He hung up on her again.
Before she could call back, he punched out the number of Whippet Books.
When there was no answer, he remembered it was Saturday and the publisher was closed.
Coop didn’t want to wait until Monday to talk with Alicia Benham. Leaving the receiver off the hook, he pulled a phone directory out of the drawer and hoped Alicia Benham had a listed number.
She was the second A. Benham he called, noticing that her address was on West 82nd Street. Easy walking distance.
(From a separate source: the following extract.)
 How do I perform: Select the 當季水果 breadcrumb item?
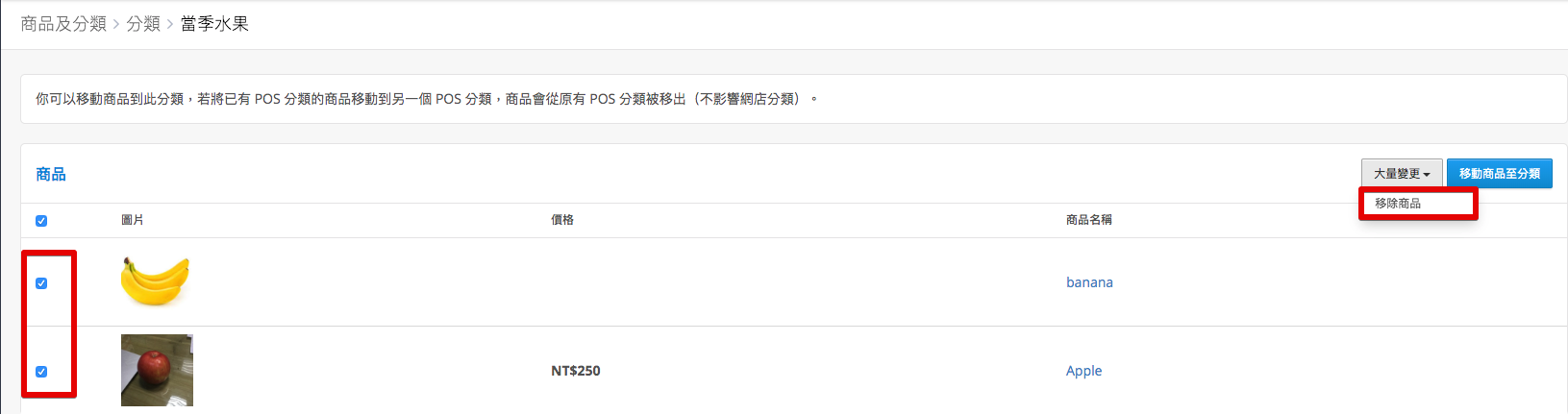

Like Coop, Alicia hadn’t had breakfast. They agreed to meet at Morgan’s on Amsterdam for coffee and pastry within the hour.
Morgan’s was a small bakery that served mostly carryout but had half a dozen tables across from its display case and serving counter. As usual, there were several customers around the counter and cashier, but only a few of the tables were occupied. The sugar and cinnamon scent of the pastry piqued appetites. Even the coffee smelled good, though Coop had already drunk three cups this morning and the taste of it still lay bitter beneath his tongue.
The weather cooperated. Rain had stopped falling shortly after he’d left his building, and the black umbrella he carried was folded wet and leaned now like a huge crashed bat against the wall by his chair.
Alicia, dressed in black as usual, even to the black raincoat she shrugged out of as she walked into Morgan’s, saw Coop immediately and smiled and walked toward him. She was wearing a skirt today, short enough to reveal legs that were thin but nonetheless shapely.
She sat down opposite him at the table and they both ordered warm cinnamon rolls that were slightly larger than the plates they were served on.
“Having already read this morning’s paper,” Alicia said, “I bet I can guess what you want to talk about. I suppose you’re angry.”
“I am goddamn angry! And disappointed in you.”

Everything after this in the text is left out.